Tried update 15.5 → 15.6 both online update and booting from thumb drive, but each time the root partition corrupted - had to rollback to last 15.5 snapshot.
This system was actually rebuilt last year, with a fresh install of 15.5.
That is a very, very short description which many steps missing. But in any case there should be some form of zypper dup somewhere in the whole process.
Rather logical as dup is short for “distribution upgrade” and that is what this 15.5 → 15.6 is about.
Is the CSM (legacy/MBR) boot setting enabled?
Please be aware that if that setting is enabled, with current openSUSE versions that’s the wrong setting – it should be disabled when booting current openSUSE versions …
BTW - I gave up trying to upgrade to 15.6, … the last update tests were the final 15.5. Since the last successful update, there are now 400 pending, but still resulting in an unbootable root partition.
Re-read post #4 where I explained that doing zypper up is NOT the way to go. And post #3 where the most crucial commands for an on-line upgrade are shown. But when you do not really answer things, others can not really help.
Here seems to be some missunderstanding. The TO rolled back to an old snapshot and wants to update to the latest 15.5 versions now to see if it also causes a corruption.
But nevertheless a fully updated Leap 15.5 is a requirement before starting the upgrade to 15.6. That means, when the upgrade process to Leap 15.6 was started without properly updating the old 15.5 beforehand, this could lead to issues. That is why @dcurtisfra linked the SDB where this is explicitely mentioned and @hendersj asked how the upgrade was performed.
zypper up isn’t used for a distrubition upgrade, as others noted. zypper dup is, but you have to make some changes.
We don’t know anything about your system - what the hardware is, what the command input/output was. How you tried the upgrade from a USB drive (for example, if you used Ventoy, that might well be the cause of problems because of how it works). We don’t know the repos you used. We don’t know where you downloaded the ISO from, what verification steps you took to ensure it was not corrupted…
We only know what you tell us about what you did, and if you can show us (ie, cut/paste commands and output from an attempt that then fails), we can help you.
Literally thousands of people have run this upgrade without issue. I ran it myself on my wife’s laptop late last year.
So it’s either:
Some hardware that you have that is, for some reason, not supported in 15.6, or
Something incorrect being done during the upgrade that we need to figure out and correct.
As I said earlier, after the 15.6 dup failed, I rolled back to the last 15.5 snapshot; the attempts today have been to update the current 15.5 snapshot, which also failed, so the current booted snapshot is the previous 15.5.
Have done at least 50 15.6 upgrades, but all servers; whereas this is workstation w/Gnome.

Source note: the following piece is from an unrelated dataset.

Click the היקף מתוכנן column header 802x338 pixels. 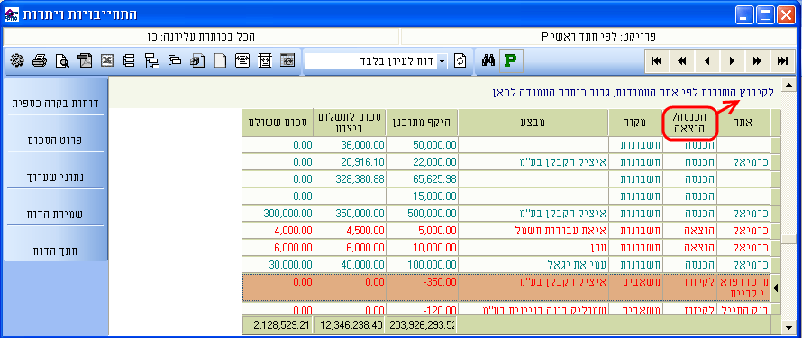pos(423,123)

Well, earlier you said you used ‘up’ rather than ‘dup’, so that was part of the confusion.
For the path forward, we need to understand more about how you did the upgrade (not just the command you ran, but the configuration of the system and such, as well as the hardware in use).
When you say it “failed”, in what way did it fail? You said it corrupted the root filesystem, but if you can restore from a snapshot, that doesn’t sound like a corrupted filesystem.

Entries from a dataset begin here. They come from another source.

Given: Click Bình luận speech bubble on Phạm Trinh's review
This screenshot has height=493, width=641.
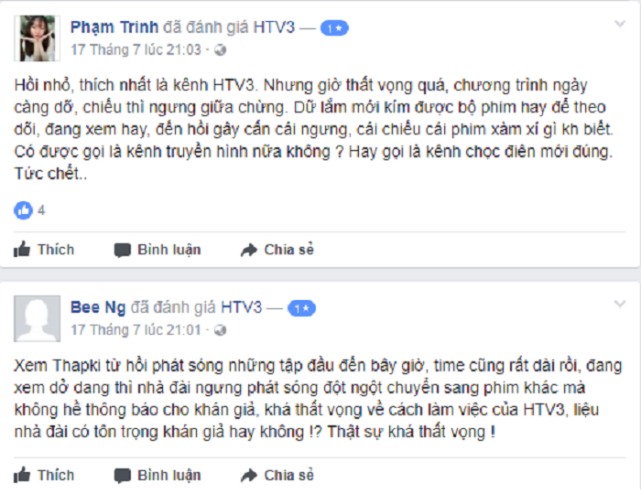Looking at the screenshot, I should pos(122,250).
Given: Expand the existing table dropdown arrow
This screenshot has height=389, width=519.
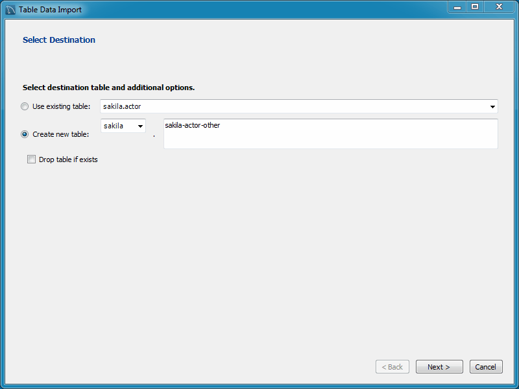Looking at the screenshot, I should point(492,106).
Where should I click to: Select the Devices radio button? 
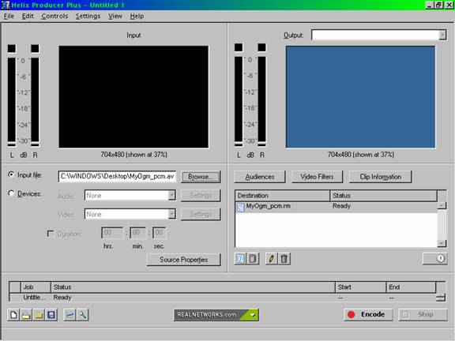click(x=11, y=193)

I would be inclined to run the upgrade again, copy all the relevant log files and command output (including the command run) to a text file on a data volume or external drive. Include the output of zypper lr -d as well, and share that info with us. Maybe there’s a repo that’s not taking the releasever variable or just not 15.6 compatible, and that’s causing issues.
We can guess all day, and that’s all we can do without specific information.
The more you can help us see what exactly happens when you run the upgrade, rather than describing it to us in what are pretty vague terms, the more we’ll be able to help.
Well, a good starting point would be to provide a list of the repos on the system (zypper lr -d, as I mentioned before) so folks here can provide some specific update. There are really specific bits of information you’ve been asked for but haven’t provided.
I would go to the last bootable, probably. Start with a zypper up to be on the latest version of packages available for 15.5, reboot (if necessary), and then do all the preflight checks for an upgrade from 15.5 to 15.6. Things like making sure the repos that are enabled are all either (a) able to use $releasever, or (b) have been changed to the correct URLs for 15.6.
Then, personally, I would run a zypper ref && zypper dup -d --allow-vendor-change --releasever=15.6 to download all the update packages. That lets you make sure everything downloaded without error (it’s out of an abundance of caution; a failed download in a normal upgrade will let you know if there was a download error and stop).
Next, I would switch to text mode and log in as root (again, largely out of an abundance of caution because you’ve had issue with the upgrade previously).
Then run zypper dup -d --allow-vendor-change --releasever=15.6.
After that, I would copy the zypper log files from /var/log/zypper to an external drive in the event that the issue repeats itself. That way, you have them and they’re not buried in a snapshot somewhere that you can’t boot - and then you can share them here for further diagnosis.
That’s an extremely generic answer, because, again, you’ve not provided the details that you’ve been asked for multiple times, which would help with being able to provide advice more specific to the issue you’re experiencing.